_EXERCISE PROMPT_
Your answer should repeat exactly the line containing "You are a computer-use agent. The" and all lines after it through the end of the material below, with no other text.

_SUPPLIED MATERIAL_
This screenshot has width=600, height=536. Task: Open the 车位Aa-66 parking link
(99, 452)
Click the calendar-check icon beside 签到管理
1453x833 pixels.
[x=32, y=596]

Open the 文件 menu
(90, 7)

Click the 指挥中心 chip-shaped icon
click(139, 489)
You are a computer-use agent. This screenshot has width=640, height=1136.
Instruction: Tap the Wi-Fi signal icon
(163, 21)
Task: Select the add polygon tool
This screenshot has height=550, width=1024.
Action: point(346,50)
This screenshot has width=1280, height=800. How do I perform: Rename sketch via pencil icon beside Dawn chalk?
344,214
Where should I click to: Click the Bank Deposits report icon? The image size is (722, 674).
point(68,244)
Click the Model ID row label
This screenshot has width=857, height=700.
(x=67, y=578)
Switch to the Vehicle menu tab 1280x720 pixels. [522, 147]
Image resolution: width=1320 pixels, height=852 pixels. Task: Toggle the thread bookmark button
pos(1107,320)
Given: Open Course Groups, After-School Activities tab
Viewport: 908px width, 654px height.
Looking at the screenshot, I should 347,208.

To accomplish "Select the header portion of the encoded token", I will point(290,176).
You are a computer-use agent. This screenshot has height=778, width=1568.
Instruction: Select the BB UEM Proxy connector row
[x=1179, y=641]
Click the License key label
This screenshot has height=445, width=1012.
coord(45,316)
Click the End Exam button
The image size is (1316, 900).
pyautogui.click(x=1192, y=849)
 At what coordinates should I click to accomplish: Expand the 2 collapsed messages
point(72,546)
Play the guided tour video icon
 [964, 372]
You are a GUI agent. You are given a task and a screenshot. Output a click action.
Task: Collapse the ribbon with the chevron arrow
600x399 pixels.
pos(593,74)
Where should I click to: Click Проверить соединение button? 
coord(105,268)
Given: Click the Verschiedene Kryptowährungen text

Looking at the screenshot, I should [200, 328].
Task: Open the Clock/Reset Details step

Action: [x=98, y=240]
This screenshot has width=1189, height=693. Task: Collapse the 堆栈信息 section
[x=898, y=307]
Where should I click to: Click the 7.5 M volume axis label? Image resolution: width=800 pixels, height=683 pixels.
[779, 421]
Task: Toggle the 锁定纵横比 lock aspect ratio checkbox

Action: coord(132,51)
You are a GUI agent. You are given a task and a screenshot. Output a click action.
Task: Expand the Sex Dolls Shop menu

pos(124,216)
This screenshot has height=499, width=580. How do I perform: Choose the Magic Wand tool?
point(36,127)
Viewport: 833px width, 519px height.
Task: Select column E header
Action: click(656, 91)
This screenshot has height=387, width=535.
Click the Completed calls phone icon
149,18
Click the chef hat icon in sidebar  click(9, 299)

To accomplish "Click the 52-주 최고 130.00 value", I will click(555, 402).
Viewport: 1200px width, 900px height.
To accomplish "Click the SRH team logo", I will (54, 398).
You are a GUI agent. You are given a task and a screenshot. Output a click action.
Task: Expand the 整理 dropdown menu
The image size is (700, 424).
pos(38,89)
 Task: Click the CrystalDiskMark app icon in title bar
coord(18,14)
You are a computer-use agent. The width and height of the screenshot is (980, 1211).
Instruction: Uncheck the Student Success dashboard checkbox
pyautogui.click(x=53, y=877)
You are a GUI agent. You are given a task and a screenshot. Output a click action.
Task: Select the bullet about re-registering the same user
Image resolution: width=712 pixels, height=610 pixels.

_TASK OUTPUT_
You are a computer-use agent. The width and height of the screenshot is (980, 1211).
Instruction: Uncheck the Student Success dashboard checkbox
pyautogui.click(x=53, y=877)
You are a GUI agent. You are given a task and a screenshot. Output a click action.
Task: Select the bullet about re-registering the same user
Image resolution: width=712 pixels, height=610 pixels.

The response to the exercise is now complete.